In September 2024, NIPDB said the new law was necessary to ensure its “mandate and legitimacy”.
Uaandja’s letter is seen as a final push to legitimise the entity, whose future in the incoming administration of Netumbo Nandi-Ndaitwah remains uncertain.
Without legislative backing, NIPDB is easily dispensable, a situation that could also impact the jobs of those working at the entity.
Late former president Hage Geingob established NIPDB as a Section 21 company in 2016, housed under the presidency to expedite investment opportunities in the country.
Uaandja reports directly to the president and attends Cabinet meetings on invitation.
Uncertain future
It is not clear whether Nandi-Ndaitwah retains an appetite for NIPDB, a situation that has created uncertainty.
In her letter to Mbumba on Monday this week, Uaandja also called for clearer provisions regarding the establishment of an investment promotion agency.
“We are excited by Cabinet’s commitment to ensure that pending bills, amongst them the NIPFB, should be expedited and tabled in parliament before the close of the current session and the start of the newly elected parliament members,” she wrote.

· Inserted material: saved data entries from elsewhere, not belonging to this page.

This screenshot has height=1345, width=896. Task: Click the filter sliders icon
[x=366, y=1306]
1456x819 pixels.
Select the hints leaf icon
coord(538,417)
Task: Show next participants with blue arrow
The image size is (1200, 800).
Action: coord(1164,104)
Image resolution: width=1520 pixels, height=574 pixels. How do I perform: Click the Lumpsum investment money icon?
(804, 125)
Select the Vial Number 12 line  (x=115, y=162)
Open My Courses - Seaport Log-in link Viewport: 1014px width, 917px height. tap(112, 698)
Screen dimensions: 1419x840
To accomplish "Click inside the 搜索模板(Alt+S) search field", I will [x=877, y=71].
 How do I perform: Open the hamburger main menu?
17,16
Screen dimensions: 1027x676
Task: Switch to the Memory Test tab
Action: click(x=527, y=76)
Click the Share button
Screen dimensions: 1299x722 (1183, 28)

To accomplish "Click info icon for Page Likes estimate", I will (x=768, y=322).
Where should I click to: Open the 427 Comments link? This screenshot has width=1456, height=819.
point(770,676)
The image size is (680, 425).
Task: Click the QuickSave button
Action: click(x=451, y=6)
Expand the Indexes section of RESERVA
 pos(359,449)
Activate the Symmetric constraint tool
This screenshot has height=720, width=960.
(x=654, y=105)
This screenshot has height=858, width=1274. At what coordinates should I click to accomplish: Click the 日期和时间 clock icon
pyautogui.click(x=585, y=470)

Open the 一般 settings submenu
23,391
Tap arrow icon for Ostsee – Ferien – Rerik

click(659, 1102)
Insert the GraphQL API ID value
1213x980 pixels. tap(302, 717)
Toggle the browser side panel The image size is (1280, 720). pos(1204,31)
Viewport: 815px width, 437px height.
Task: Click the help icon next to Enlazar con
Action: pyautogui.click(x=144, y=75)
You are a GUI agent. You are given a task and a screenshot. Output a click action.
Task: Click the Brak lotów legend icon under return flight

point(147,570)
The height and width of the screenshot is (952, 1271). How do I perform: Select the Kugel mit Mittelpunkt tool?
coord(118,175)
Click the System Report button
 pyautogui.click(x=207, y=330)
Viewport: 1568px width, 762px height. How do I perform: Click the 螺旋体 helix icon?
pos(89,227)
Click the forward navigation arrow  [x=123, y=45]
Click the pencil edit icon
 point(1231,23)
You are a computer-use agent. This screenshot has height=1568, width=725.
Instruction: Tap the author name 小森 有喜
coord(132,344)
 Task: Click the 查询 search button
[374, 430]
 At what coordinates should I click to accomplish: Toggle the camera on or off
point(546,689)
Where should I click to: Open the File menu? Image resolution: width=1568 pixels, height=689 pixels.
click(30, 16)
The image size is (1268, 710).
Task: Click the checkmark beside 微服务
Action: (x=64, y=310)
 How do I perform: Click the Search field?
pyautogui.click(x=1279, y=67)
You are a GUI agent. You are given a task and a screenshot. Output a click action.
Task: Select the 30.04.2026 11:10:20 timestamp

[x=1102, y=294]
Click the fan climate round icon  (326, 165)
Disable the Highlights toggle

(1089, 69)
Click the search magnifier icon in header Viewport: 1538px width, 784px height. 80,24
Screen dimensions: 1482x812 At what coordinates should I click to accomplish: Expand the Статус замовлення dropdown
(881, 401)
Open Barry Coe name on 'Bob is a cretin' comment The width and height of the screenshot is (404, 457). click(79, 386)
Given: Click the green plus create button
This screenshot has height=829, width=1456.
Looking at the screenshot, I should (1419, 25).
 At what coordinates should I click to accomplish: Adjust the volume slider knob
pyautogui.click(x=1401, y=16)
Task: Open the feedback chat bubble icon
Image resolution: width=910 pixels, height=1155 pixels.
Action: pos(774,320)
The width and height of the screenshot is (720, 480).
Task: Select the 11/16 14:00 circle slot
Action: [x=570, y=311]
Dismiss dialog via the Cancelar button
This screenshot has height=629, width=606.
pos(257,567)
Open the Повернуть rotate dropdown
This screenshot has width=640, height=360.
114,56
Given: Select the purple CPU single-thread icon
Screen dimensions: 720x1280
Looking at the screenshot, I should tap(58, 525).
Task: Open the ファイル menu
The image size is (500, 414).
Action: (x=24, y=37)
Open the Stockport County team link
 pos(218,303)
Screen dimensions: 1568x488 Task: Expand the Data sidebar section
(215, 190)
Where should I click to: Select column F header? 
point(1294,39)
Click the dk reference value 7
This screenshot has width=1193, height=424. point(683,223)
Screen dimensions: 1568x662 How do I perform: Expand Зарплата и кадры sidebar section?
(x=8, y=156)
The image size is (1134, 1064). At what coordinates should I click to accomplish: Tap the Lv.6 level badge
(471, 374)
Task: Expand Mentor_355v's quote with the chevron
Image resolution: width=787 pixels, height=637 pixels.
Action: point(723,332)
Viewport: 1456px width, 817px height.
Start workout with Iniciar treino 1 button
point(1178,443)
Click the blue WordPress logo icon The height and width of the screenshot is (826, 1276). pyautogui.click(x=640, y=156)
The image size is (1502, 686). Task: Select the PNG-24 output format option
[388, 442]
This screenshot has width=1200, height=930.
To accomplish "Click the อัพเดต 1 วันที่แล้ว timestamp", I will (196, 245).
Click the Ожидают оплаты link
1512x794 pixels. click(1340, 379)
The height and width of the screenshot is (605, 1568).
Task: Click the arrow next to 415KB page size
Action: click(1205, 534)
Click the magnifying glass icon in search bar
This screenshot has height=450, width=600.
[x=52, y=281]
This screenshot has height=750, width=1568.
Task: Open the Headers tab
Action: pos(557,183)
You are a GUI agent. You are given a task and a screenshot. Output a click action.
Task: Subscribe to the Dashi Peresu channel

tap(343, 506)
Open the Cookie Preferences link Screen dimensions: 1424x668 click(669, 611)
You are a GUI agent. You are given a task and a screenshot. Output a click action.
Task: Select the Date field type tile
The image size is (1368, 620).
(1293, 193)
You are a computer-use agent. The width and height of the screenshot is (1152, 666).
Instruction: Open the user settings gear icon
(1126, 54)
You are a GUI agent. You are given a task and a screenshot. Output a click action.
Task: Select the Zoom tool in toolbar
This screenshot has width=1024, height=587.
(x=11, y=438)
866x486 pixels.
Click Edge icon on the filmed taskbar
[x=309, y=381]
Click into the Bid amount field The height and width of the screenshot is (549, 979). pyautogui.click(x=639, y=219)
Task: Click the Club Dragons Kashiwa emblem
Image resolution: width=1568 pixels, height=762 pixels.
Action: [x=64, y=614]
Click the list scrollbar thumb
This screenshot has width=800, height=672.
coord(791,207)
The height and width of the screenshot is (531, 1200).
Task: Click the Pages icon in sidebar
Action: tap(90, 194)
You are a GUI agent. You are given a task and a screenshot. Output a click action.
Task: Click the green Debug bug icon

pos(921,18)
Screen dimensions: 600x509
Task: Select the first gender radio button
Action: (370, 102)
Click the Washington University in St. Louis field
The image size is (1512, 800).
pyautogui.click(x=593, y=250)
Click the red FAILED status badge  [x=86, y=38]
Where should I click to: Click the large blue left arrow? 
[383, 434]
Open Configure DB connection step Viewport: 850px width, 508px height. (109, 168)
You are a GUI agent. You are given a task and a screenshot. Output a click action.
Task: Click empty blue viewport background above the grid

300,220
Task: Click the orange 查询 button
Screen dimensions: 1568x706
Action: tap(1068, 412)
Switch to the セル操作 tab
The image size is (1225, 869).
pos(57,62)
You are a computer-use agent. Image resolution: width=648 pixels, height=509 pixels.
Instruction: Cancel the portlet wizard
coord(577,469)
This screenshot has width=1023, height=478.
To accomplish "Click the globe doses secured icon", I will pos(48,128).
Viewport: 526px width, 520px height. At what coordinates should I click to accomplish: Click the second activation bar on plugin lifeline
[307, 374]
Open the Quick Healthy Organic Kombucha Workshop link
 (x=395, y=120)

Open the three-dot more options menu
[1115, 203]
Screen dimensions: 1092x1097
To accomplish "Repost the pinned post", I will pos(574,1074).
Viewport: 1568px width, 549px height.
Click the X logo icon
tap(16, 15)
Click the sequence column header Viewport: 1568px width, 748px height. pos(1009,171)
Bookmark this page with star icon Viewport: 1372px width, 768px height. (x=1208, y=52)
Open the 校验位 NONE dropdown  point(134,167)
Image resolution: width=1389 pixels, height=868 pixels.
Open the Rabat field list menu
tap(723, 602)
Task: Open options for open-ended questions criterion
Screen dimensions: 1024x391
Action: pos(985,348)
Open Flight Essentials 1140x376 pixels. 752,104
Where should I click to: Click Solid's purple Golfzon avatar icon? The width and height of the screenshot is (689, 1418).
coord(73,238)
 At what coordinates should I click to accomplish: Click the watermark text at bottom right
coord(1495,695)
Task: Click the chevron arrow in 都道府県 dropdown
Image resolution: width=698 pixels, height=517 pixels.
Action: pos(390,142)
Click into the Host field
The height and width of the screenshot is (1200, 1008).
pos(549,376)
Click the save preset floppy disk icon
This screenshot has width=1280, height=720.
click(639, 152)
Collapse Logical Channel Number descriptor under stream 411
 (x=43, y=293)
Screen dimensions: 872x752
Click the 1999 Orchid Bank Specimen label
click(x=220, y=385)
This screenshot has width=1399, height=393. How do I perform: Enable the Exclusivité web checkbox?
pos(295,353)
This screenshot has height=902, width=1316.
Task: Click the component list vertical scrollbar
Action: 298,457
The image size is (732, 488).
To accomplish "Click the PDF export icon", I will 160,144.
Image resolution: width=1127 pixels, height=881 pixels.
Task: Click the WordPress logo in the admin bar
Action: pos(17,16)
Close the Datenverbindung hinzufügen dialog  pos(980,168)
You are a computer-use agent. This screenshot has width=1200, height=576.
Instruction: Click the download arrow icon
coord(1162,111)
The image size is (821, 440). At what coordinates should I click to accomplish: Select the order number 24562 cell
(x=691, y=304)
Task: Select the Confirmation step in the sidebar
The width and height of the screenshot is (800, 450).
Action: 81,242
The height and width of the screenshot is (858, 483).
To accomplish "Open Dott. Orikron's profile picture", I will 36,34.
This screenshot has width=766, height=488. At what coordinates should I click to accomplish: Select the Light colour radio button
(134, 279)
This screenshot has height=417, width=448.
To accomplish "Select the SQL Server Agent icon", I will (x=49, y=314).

The bill, currently under review by the Cabinet Committee on Legislation (CCL), is regarded as a critical tool in enhancing Namibia’s appeal as an investment destination. However, outstanding ambiguities have raised concerns about its effective implementation.
“From our reading of the bill, in particular in respect of the establishment of the agency responsible for investment promotion and facilitation, and some matters related to the board, there remain some areas of ambiguity which require clarification to ensure the effective implementation of the bill and alignment with the Public Entities Governance Act,” Uaandja noted.
Worry about investment climate
She warned that Namibia is at risk of losing key investment incentives, as the export processing zone (EPZ) and manufacturing incentives, discontinued in 2020, will completely lapse by December.
Without alternative measures in place, Uaandja argued, businesses that have relied on these benefits could face severe consequences.
“The loss of incentives to these entities, and the lack of legislative space to offer incentives to existing and new investors, could have detrimental effects on the country’s economic development and for much-needed job creation,” she said.
To mitigate this risk, the NIPDB has proposed interim amendments to the Foreign Investment Act, allowing government to introduce necessary incentives while awaiting the NIPFB’s finalisation.
“As such, it is our recommendation that in the interim, while finalising the NIPFB and related regulations, amendments be made to the Foreign Investment Act to address the glaring policy issues that currently concern the private sector and, importantly, to expedite the government’s ability to address the lack of investment incentives.
“We are concerned that the rate of finalisation of the NIPFB, the investment policy and the NIPFB regulations may delay the tabling and coming into force of the bill, thereby hampering the implementation of these incentives,” she wrote.
Speaking in April last year during her ministry’s budget presentation in the National Assembly, industrialisation minister Lucia Iipumbu assured that the NIPFB would be promulgated in the 2024/2025 financial year.
The bill, which has been in development since 2016, aims to promote sustainable economic growth by attracting both foreign and domestic investment. It seeks to create jobs, accelerate economic expansion and diversify the economy.